OLDEST IRISH AMERICAN NEWSPAPER IN USA, ESTABLISHED IN 1928
Category: Archive

McDowell looks to U.S. for crime solution

February 17, 2011

By Staff Reporter

It will have Dublin police working thousands of hours on overtime using intelligence and surveillance to try and stop the elevated number of gangland-style robberies and murders.
The minister and the Garda Commissioner, Noel Conroy, will travel to the U.S. this weekend to get advice from the chiefs of police of several major American cities, as part of their effort in Operation Anvil.
The minister and the commissioner will seek answers from U.S. officials who have considerable experience in dealing with gun violence.
The U.S. has the highest rate of gun fatalities in the industrialized world.
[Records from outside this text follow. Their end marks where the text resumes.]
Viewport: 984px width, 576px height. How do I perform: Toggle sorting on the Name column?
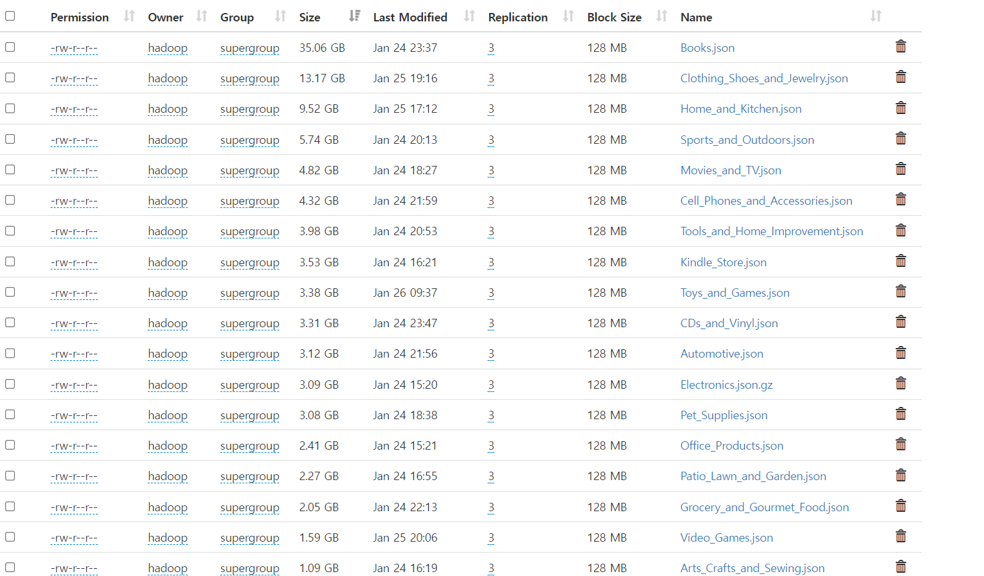coord(876,16)
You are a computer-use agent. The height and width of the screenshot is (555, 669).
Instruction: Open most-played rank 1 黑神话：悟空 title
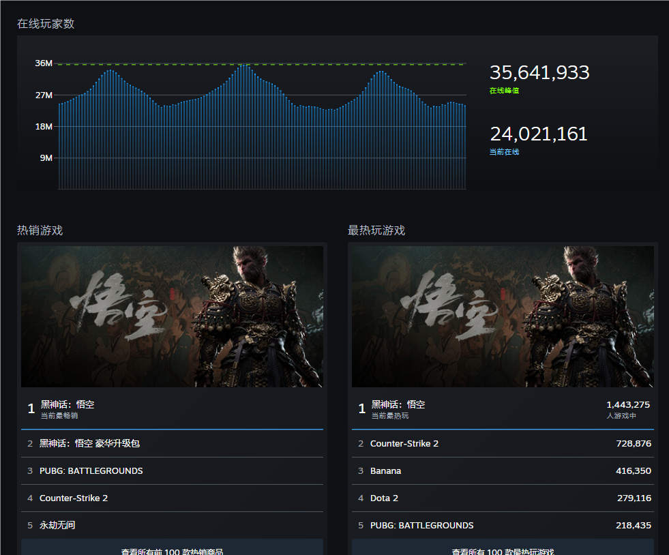(x=398, y=404)
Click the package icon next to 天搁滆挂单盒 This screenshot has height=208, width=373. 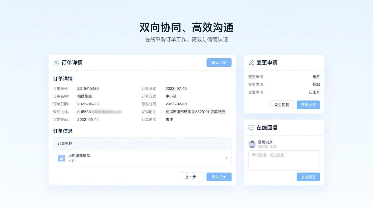click(62, 158)
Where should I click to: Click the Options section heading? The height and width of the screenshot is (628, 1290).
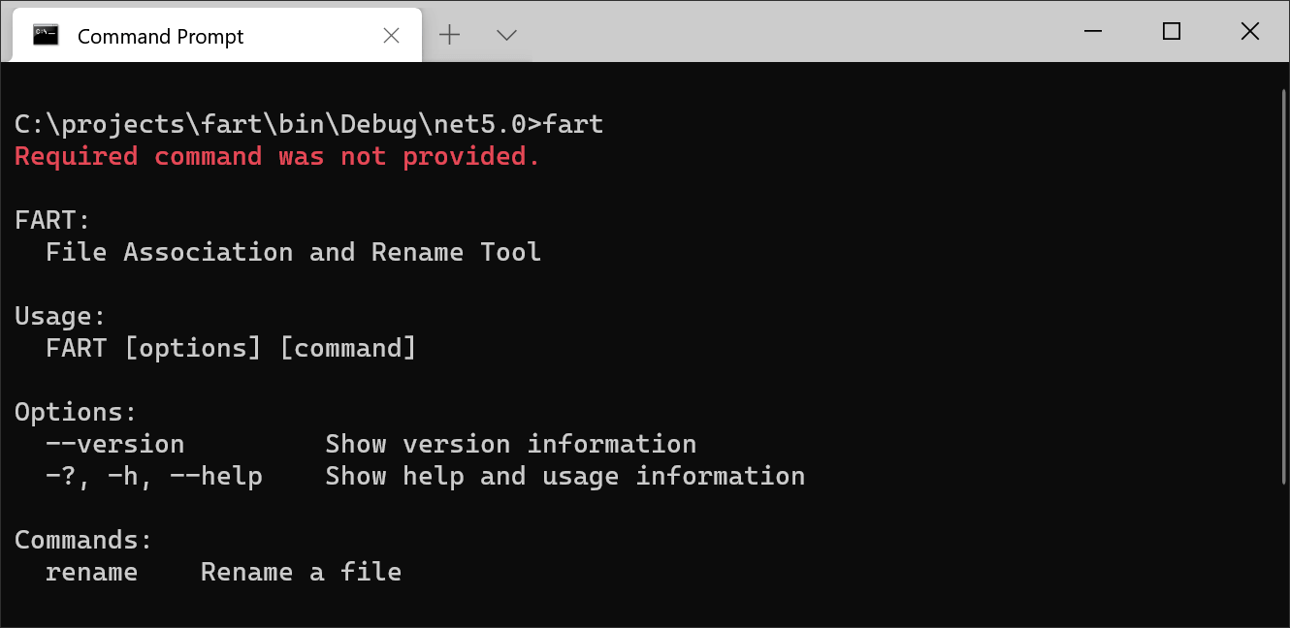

Approximately 80 people are shot and killed each day.
“There has been a lot of concern about gang murders in Ireland,” said a spokesperson for McDowell.
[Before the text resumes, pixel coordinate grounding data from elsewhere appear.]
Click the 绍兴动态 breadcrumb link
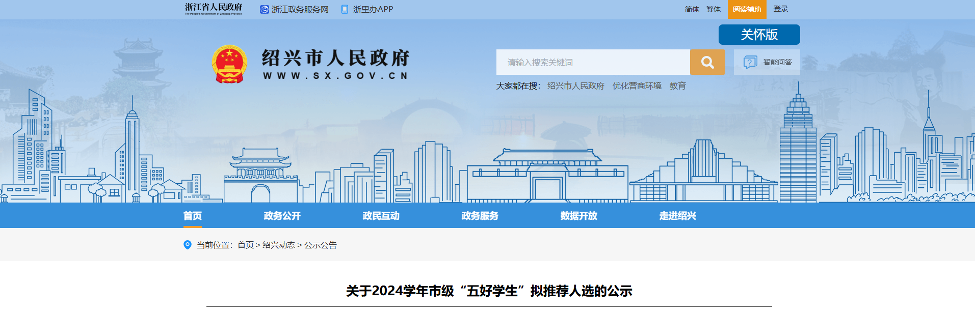975x312 pixels. pyautogui.click(x=279, y=245)
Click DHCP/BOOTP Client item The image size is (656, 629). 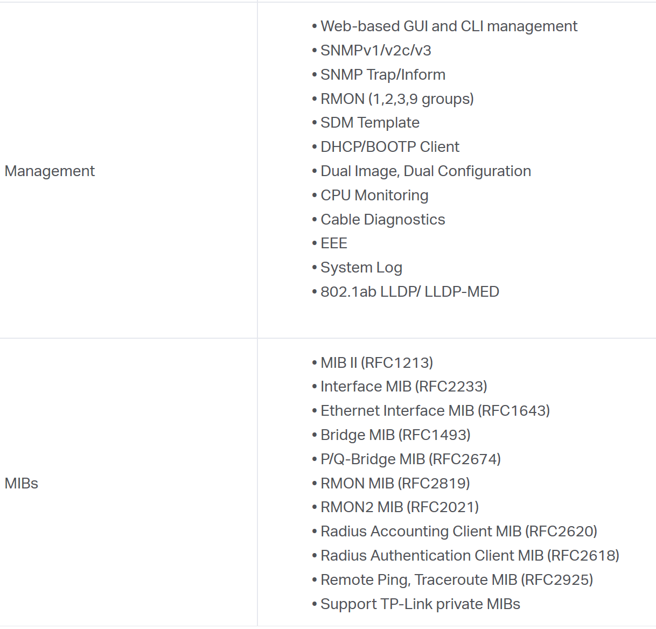390,147
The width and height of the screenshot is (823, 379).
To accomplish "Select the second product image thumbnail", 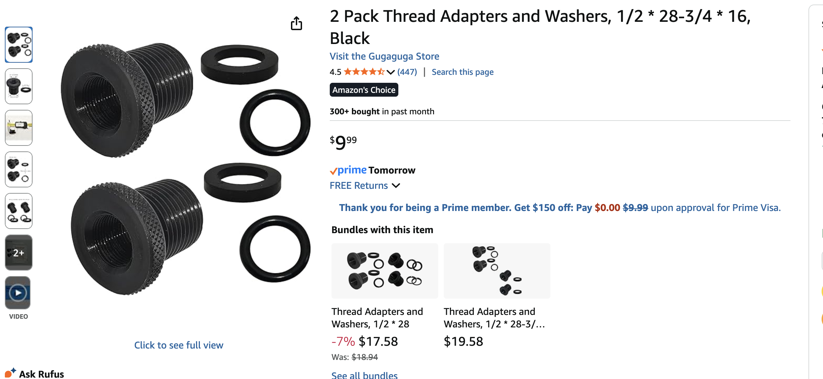I will 19,86.
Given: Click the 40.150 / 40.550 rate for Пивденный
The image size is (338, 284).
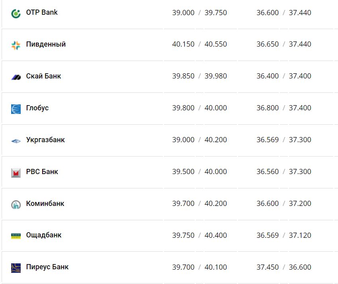Looking at the screenshot, I should 199,44.
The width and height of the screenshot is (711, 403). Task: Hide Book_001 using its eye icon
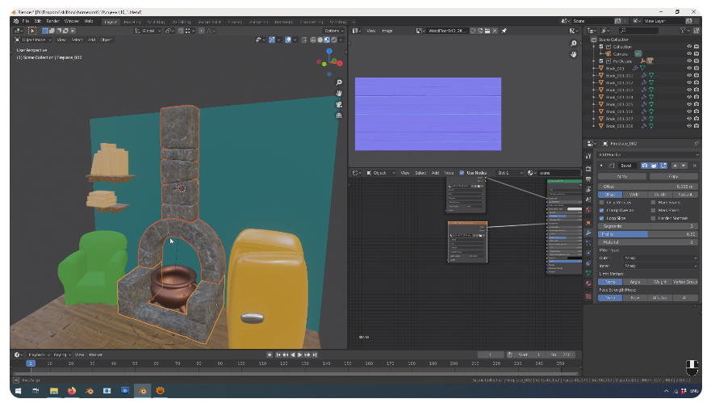689,69
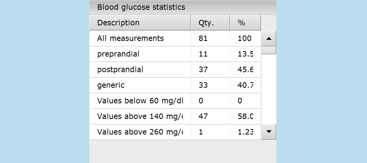Click the postprandial percentage cell 45.6
The width and height of the screenshot is (367, 163).
click(x=245, y=70)
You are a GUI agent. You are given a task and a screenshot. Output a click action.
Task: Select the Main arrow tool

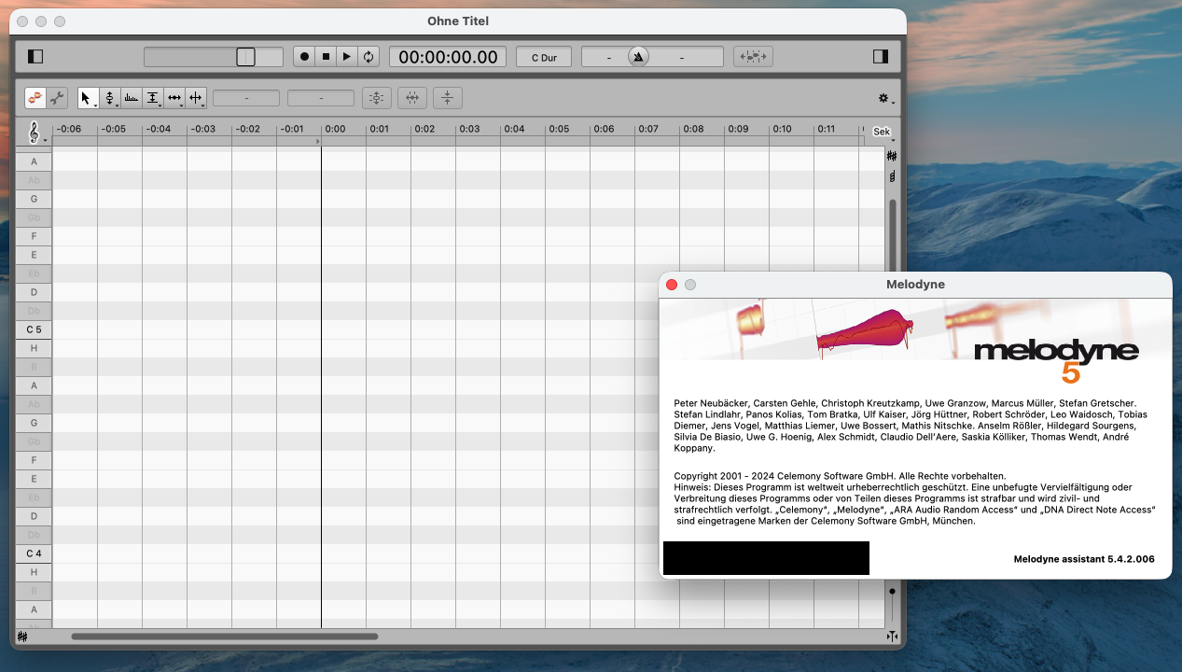86,97
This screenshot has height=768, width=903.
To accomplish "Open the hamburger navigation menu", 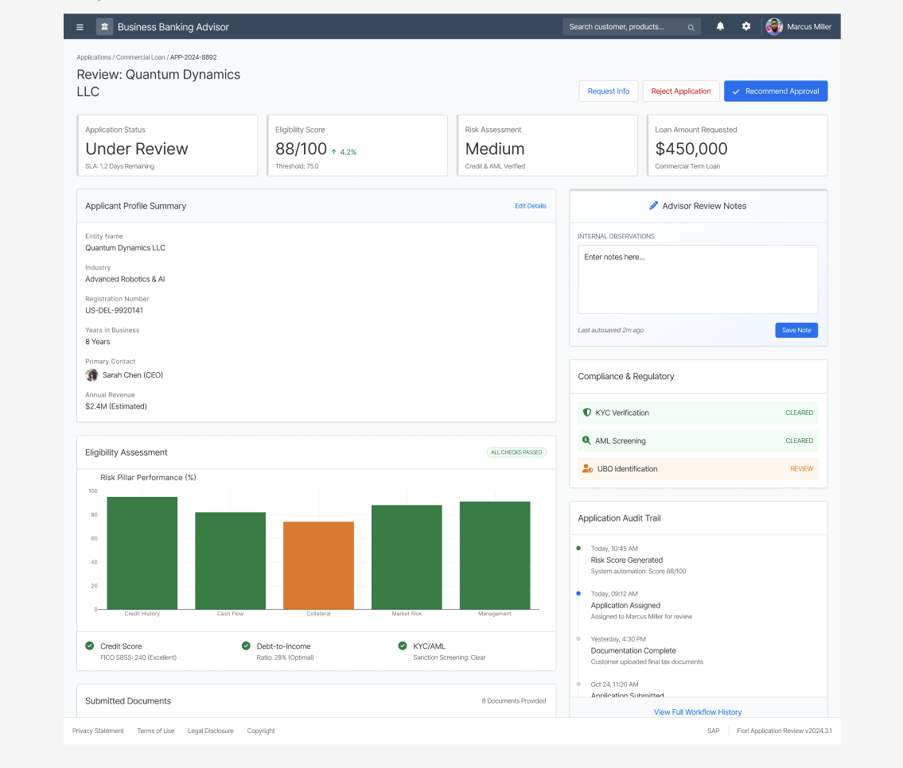I will pyautogui.click(x=80, y=27).
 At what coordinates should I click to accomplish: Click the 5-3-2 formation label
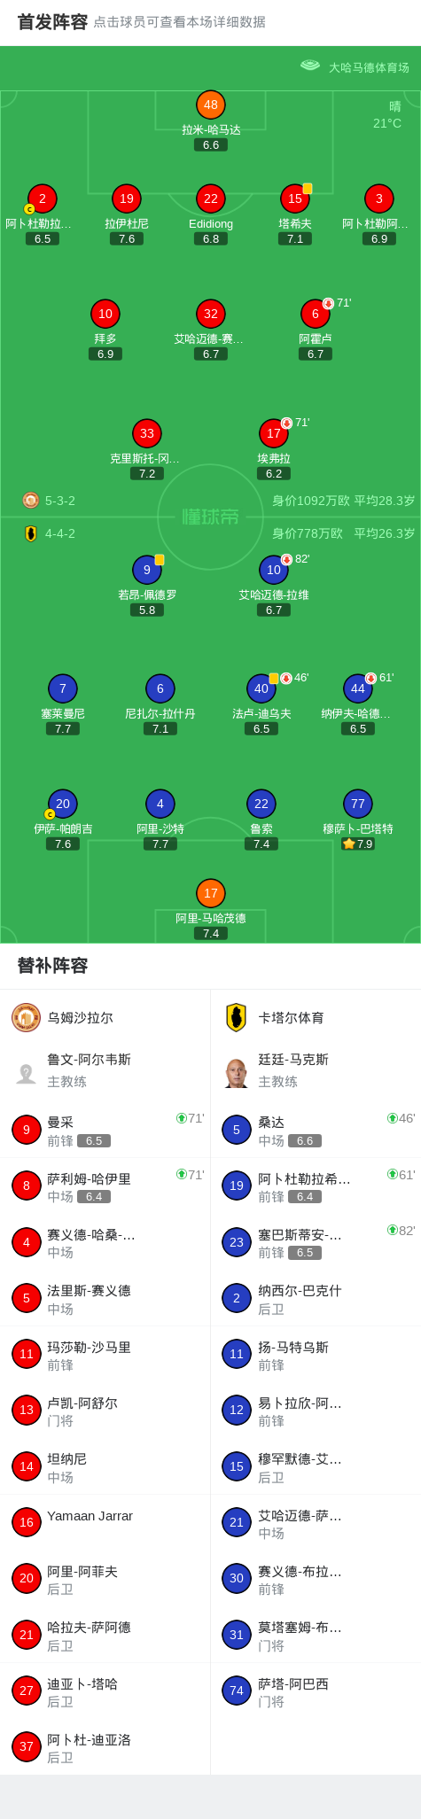60,501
“There have been 10 killings in eight weeks and we want to view how resources are used and how U.S. police forces organize themselves,” the spokesperson added.
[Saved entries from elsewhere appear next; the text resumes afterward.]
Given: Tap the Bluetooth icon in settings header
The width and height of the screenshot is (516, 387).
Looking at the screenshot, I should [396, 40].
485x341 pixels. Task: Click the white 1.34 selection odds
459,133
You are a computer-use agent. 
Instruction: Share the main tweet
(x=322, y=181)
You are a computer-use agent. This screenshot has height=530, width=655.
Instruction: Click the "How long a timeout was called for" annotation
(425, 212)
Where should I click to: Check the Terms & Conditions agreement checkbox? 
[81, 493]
The trip’s program was put together just last week. McDowell and Conroy will also meet with the U.S. Attorney General, Alberto Gonzalez, a Texan and close personal adviser to President George W. Bush. Irish officials are also seeking for a meeting with the head of the Department of Homeland Security, Michael Chertoff.
They will also meet with the chiefs of police for the cities of Boston and New York.
“The U.S. is known as the great gun bazaar to the world,” said a gun control lobbyist Eric Howard of the Brady Center of Gun Violence based in Washington, D.C.
“I’m not sure I would look to the U.S. to find answers on how to deal with guns,” he said.
He did concede that the major metropolitan cities in the U.S., such as Boston and New York, have made strides in recent years in reducing gun-related homicides.
However, success in New York and Boston, said Howard, could be doomed. He said that changes to Federal-gun control laws that are being considered just this week that could undermine the strict hand-gun rules implemented by such states as New York and Massachusetts.
During his trip, McDowell will also travel to Williamsburg, Va., to meet with Bush’s special envoy, Dr. Mitchell Reiss, to discuss Northern Ireland.